Suro Joyo berpikir keras untuk mengingat-ingat Kerajaan Mayangdupa. Namun semakin berpikir, semakin yakin bahwa dirinya belum pernah mendengar nama kerajaan tersebut.
“Nama yang aneh...,” Suro Joyo membatin. “Seingatku, tidak ada nama Kerajaan Mayangdupa. Nama itu kok mirip tempat tempat tinggal para siluman. Jangan-jangan....”
“Jangan berpikir yang bukan-bukan, Kisanak Suro Joyo!” tegur Riris Mustika. “Aku manusia, Kisanak. Bukan siluman atau makhluk halus lainnya.”
“Bukannya aku tidak percaya, Putri, tapi hanya belum pernah dengar nama kerajaan itu,” sanggah Suro Joyo. “Bisa saja aku pernah mendengar nama Kerajaan Mayangdupa, tapi lupa. Maafkan kalau terkesan meragukan keberadaan kerajaan Putri Riris Mustika. Kalau boleh tahu, bagaimana ceritanya kok Putri Riris Mustika bisa sampai di tengah Hutan Jiwangkara?”
Riris Mustika menghela napas panjang. “Ceritanya panjang, rumit, dan berliku, Kisanak. Intinya, aku diusir dari Kerajaan Mayangdupa karena tidak tunduk pada perintah Ayahanda. Aku anak tunggal. Walaupun perempuan, aku mewarisi tahta Kerajaan Mayangdupa. Namun aku menolak keinginan Ayahanda untuk menggantikan beliau yang sudah uzur. Penolakan ini menjadikan beliau murka, lalu dengan kesaktian yang beliau miliki, aku dibuang menggunakan ajian sapu angin. Dalam tiga kejapan mata, aku sudah berada di hutan ini tadi malam. Semalam aku tidur di sebuah pohon kecil yang berdekatan dengan pohon ini.”
Suro Joyo memandangi wajah Riris Mustika dengan perasaan takjub. “Kita memiliki prinsip yang sama tentang menolak menjadi raja. Apa alasan Putri?”

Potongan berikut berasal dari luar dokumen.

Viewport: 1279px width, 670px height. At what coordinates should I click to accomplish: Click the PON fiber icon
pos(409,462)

“Aku merasa tidak sanggup mengemban tugas berat sebagai seorang raja,” jawab Riris Mustika. “Daripada memaksakan diri melakukan sesuatu yang tidak mampu dikerjakan, aku menolak mandat dari Ayahanda.”
“Akibatnya, Putri Riris Mustika dibuang ke sini.”

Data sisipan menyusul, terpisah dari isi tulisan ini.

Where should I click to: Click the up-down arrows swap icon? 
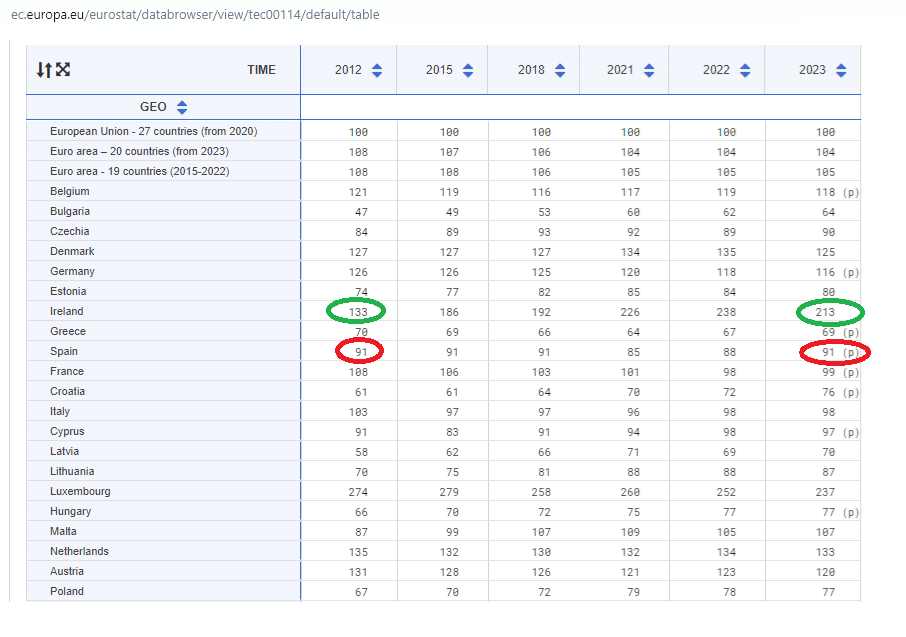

“Iya. Dengar-dengar Kisanak Suro Joyo sedang ada masalah. Kerajaan Krendobumi direbut oleh oran yang tidak punya hak atas tahta kerajaan itu.”
“Benar, Putri. Namanya Badas Wikatra. Maaf, dari mana Putri tahu namaku dan juga tentang perebutan tahta oleh Badas Wikatra?”
Riris Mustika tersenyum manis. “Nama Kisanak sangat dikenak di jagat persilatan. Keharuman nama Kisanak tersebar di seluruh penjuru mata angin. Aku kebetulan pernah melihat Kisanak di sebuah tempat, aku lupa namanya. Orang-orang menyebut Kisanak bernama Suro Joyo. Dari situlah aku bisa mengenali Kisanak.”
Cerita yang masuk akal membuat Suro Joyo mengangguk-angguk. Terkesan memahaminya.
“Apakah Putri sekarang?”
“Aku sendiri bingung mau berbuat apa, Kisanak. Misalnya kembali ke Kerajaan Mayangdupa, pasti akan ditangkap prajurit, lalu dipenjara karena sudah tidak dianggap anak lagi oleh Ayahanda.”
Riris Mustika menghela napas sejenak. “Kalau diperbolehkan, aku ingin membantu Kisanak Suro Joyo untuk merebut kembali tahta Krendobumi.”
Wajah Suro Joyo berbinar. Secercah harapan yang lebih besar dari sebelumnya kembali mekar. Semangatnya yang membaja, semakin kokoh dengan adanya dukungan dari Riris Mustika. Meskipun dia terusir dari kerajaannya, tapi pasti punya kemampuan linuwih sebagai pewaris tahta Kerajaan Mayangdupa.
Sebagai putri mahkota kerajaan, tentu memiliki berbagai kemampuan yang tidak dipunyai masyarakat pada umumnya. Tata perang, tata krama, dan berbagai kemampuan ketatanegaraan, pasti dia miliki. Ketika Suro Joyo nanti menggempur pasukan Badas Wikatra, butuh orang-orang yang punya kemampuan mumpuni dalam peperangan. Suro Joyo yakin, Riris Mustika punya kemampuan di atas rata-rata. Para pelatih dan guru dari Kerajaan Mayangdupa pasti menyiapkan Riris Mustika menjadi ratu yang hebat kalau kelak tiba saatnya menduduki tahta kerajaan tersebut.
“Terima kasih atas perhatiannya, Putri,” Suro Joyo menanggapi. “Tapi aku tidak berjanji akan bisa melindungi Putri dari bahaya yang mungkin datang ketika berada di hutan ini beberapa hari ke depan. Masih ada lima hari yang harus kulalui sebelum diperbolehkan keluar oleh guruku.”
“Jangan khawatir, Kisanak!” sahut Riris Mustika. “Aku bisa melindungi diriku sendiri dari bahaya yang akan datang. Aku siap menghadapi bahaya apa pun yang menghadang.”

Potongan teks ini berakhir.